Le reste des stations proposaient
soit des publicités trop enthousiastes pour cette heure de la nuit, soit des
présentateurs susurrants qui, pour la plupart, lui foutaient la trouille. L’un
d’eux parlait russe ou ukrainien ou peut-être moldave, comment savoir? Elle
finit par s’arrêter sur un poste qui jouait un morceau de violoncelle
accompagné au piano. La mélodie réussit à chasser les échos de Pinck ChaCha de
son esprit. Ouf.
La musique dissipa le silence et la
solitude, mais ses fantômes et ses démons, ses doutes et ses regrets, revinrent
vite à la charge.
Elle s’était accommodée comme elle
pouvait de sa nouvelle vie… Elle avait aménagé dans un appartement aux murs si
minces qu’on entendait ronfler les voisins? C’était une phase. Ses filles
passaient plus de temps avec leurs grands-parents qu’avec papa ou maman?

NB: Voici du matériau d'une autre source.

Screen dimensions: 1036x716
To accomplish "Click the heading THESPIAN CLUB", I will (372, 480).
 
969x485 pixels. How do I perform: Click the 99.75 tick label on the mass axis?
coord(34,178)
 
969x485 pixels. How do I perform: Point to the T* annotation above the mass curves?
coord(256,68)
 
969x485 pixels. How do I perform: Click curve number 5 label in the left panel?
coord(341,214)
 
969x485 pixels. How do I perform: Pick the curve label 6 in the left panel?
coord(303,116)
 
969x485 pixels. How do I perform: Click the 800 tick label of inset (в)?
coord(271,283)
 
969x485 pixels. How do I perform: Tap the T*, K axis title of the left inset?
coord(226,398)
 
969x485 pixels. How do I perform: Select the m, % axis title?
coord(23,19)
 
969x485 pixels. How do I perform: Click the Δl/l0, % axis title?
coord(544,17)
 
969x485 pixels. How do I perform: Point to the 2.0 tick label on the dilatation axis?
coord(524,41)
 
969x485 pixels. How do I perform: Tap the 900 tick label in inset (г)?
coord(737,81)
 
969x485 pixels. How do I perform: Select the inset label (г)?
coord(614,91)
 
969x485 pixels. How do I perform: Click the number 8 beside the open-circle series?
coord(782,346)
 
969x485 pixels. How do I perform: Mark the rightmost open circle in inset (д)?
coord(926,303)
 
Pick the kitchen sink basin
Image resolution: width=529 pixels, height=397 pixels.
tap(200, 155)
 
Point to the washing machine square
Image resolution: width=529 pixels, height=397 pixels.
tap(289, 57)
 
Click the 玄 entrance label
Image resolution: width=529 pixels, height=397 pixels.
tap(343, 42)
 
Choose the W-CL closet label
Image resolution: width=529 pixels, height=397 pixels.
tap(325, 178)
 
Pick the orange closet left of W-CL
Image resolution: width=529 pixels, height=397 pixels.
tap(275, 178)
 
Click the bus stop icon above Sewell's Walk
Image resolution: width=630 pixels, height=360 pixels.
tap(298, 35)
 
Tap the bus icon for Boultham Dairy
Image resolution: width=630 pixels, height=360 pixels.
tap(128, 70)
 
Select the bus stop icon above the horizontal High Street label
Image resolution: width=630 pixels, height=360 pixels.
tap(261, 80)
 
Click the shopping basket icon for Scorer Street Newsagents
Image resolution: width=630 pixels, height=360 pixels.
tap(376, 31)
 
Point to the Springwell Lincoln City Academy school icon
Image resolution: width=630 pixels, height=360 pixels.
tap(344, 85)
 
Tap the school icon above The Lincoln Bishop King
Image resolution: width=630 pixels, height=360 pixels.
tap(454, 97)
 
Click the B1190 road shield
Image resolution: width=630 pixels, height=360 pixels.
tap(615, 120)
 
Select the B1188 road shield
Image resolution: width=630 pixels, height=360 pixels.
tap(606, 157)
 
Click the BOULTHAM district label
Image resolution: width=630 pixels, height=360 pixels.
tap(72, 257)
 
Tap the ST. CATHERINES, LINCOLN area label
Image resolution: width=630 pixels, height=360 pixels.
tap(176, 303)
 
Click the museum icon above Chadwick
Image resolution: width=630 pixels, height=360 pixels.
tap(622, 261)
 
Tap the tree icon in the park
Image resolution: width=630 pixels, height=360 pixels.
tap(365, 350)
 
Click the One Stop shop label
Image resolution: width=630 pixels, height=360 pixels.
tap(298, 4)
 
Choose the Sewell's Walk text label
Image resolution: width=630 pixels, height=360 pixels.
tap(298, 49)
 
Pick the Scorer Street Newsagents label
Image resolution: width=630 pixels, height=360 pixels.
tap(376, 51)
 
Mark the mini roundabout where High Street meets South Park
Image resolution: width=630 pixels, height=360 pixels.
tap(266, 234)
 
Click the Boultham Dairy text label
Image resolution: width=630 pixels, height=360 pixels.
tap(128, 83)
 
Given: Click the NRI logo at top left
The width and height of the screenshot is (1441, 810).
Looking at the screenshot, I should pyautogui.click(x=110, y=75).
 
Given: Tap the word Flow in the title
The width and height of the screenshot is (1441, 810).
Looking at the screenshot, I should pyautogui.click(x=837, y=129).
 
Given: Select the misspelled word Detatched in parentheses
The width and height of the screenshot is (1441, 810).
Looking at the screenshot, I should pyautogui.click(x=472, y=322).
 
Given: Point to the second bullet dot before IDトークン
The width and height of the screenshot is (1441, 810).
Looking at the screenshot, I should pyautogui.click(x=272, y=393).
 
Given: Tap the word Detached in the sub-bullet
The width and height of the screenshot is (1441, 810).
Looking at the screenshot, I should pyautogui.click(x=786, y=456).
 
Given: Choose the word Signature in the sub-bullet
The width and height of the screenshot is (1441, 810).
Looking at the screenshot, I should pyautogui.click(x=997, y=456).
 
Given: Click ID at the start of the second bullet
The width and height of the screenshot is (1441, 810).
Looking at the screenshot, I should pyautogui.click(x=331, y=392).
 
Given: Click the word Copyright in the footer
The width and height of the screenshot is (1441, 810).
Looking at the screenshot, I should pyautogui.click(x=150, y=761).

C’était temporaire. Elle travaillait dans un salon de massage où elle devait
sourire à des hommes qui achetaient de la chair humaine à la minute, à un boss
qui gagnait sa vie à exploiter la misère des autres? C’était juste en attendant
mieux.
Geneviève pleurait souvent ces
temps-ci parce que toute cette merde était en train de devenir plus qu’un
épisode passager.
La voie la plus évidente pour
améliorer sa vie, et celle de ses filles, était de retourner aux études. Elle
avait soumis des demandes au début de l’été; si elle avait essuyé un refus pour
le programme de psychologie de l’Université de La Cité, elle avait été acceptée
dans plusieurs autres programmes moins contingentés.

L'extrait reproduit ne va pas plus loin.